**Stated task**
Lay out the listing as a JSON list of strings, one string per line, covering only the part that opens with the line containing "You are a computer-use" and runs through the end of the listing. Skip blank lines and leave the pictures out.

**Material provided**
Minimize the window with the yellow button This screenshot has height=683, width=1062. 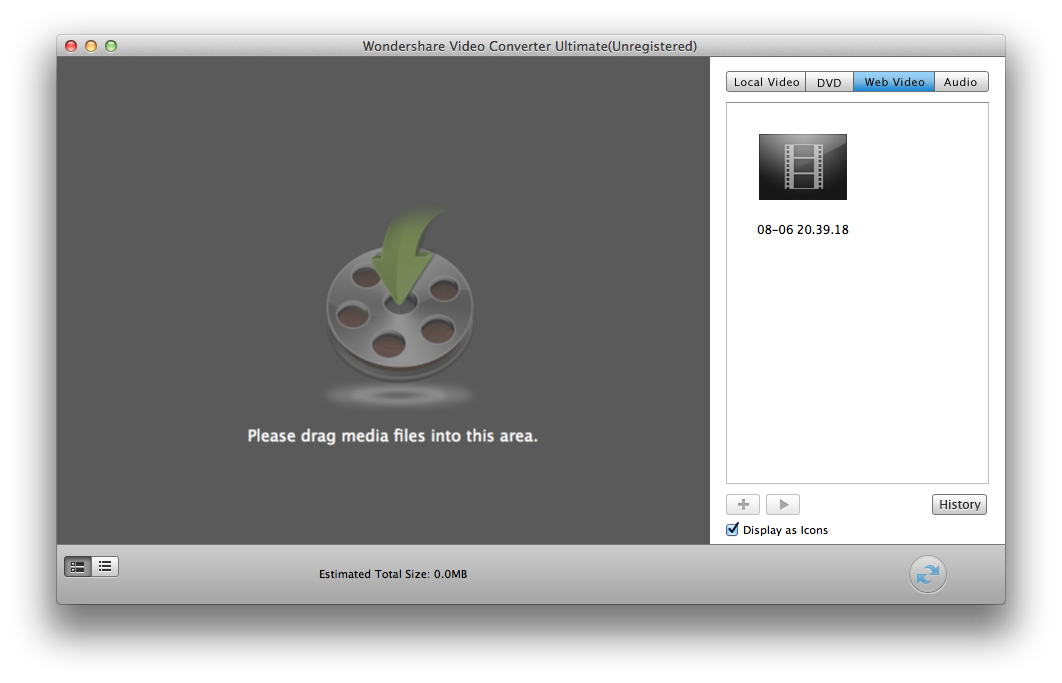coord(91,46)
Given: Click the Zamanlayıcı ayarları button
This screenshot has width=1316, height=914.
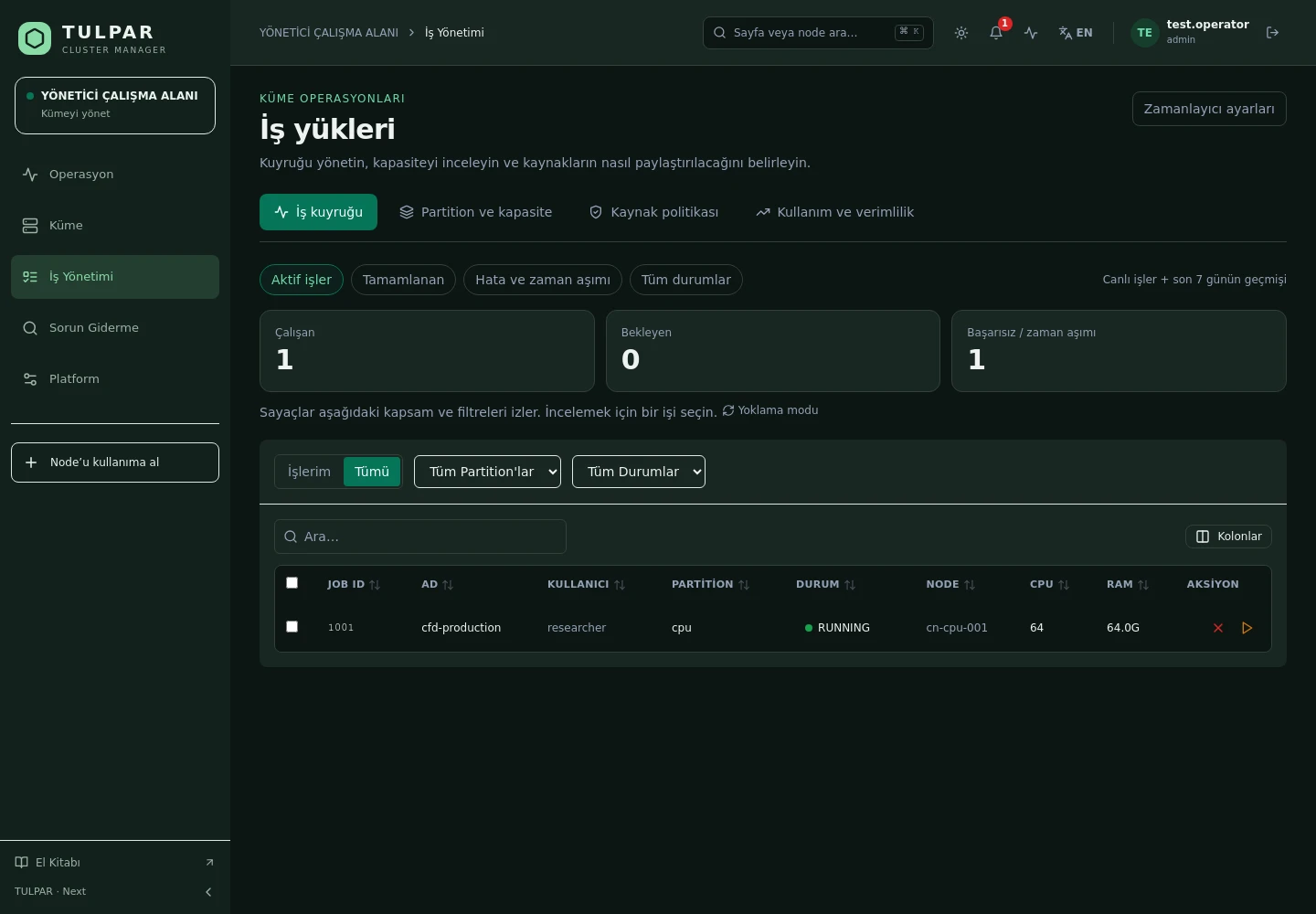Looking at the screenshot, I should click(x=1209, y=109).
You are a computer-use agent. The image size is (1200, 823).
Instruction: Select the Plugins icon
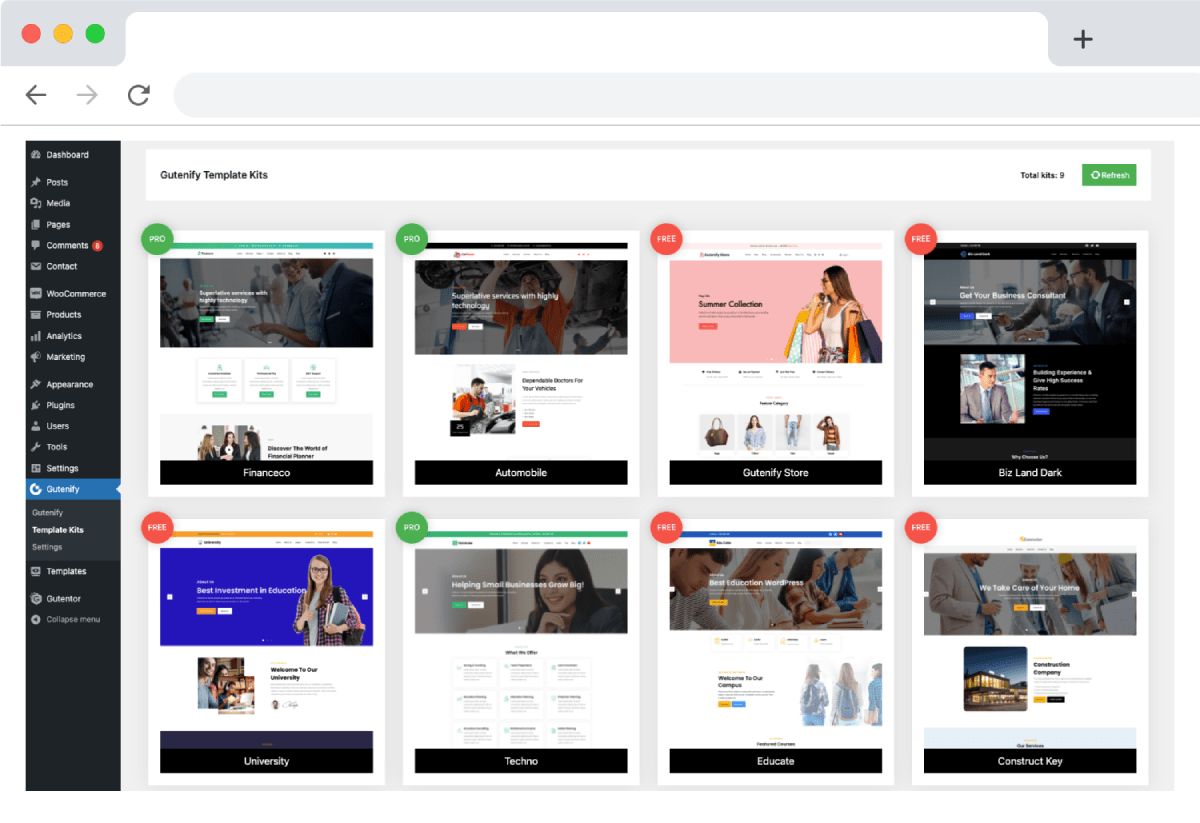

**Final result**
[
  "You are a computer-use agent. The image size is (1200, 823).",
  "Instruction: Select the Plugins icon"
]